あまりに素直に渡されると気が抜けていく。何か罠がないかと疑うのは私の心が汚れているからだろうか。
『引き渡しに感謝する。何故、姿を奪ったのか理由を聞いても良いだろうか』
『……聞いてくれるか?』
男が瓶子を持ったままゆらりと立ち上がり、廂へと出てきて驚いた。濃い灰色の短髪にオレンジ色の瞳で、顔は十八歳前後の美少年。鋭い目つきは、その神経の繊細さを示しているような気がする。
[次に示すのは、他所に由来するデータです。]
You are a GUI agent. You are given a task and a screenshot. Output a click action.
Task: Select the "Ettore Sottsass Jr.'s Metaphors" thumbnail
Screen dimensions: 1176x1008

『……俺の嫁がもふもふした猫が欲しいというから狩ってきてやってるのに、これじゃないと言うんだ』
「猫じゃないでしょ!? もふもふでもないし!」
反射的に叫んでしまって、しまったと口を塞ぐ。麒麟の背中に毛が生えていても、それは一部分。全身はほとんど鱗で覆われている。これをもふもふとは認めたくない。
『何を言ってるんだ、女。猫だろ?』
「シュゼン、違うわよね?」
『……この姿は猫だと思うが』
首を傾げる二人と話が通じないことに愕然とした。神々には麒麟が猫に見えてしまうのか。
「お願いです。貴方の嫁と話をさせて下さい」
手っ取り早く味方が欲しい。そんな思いで私は乱神にお願いした。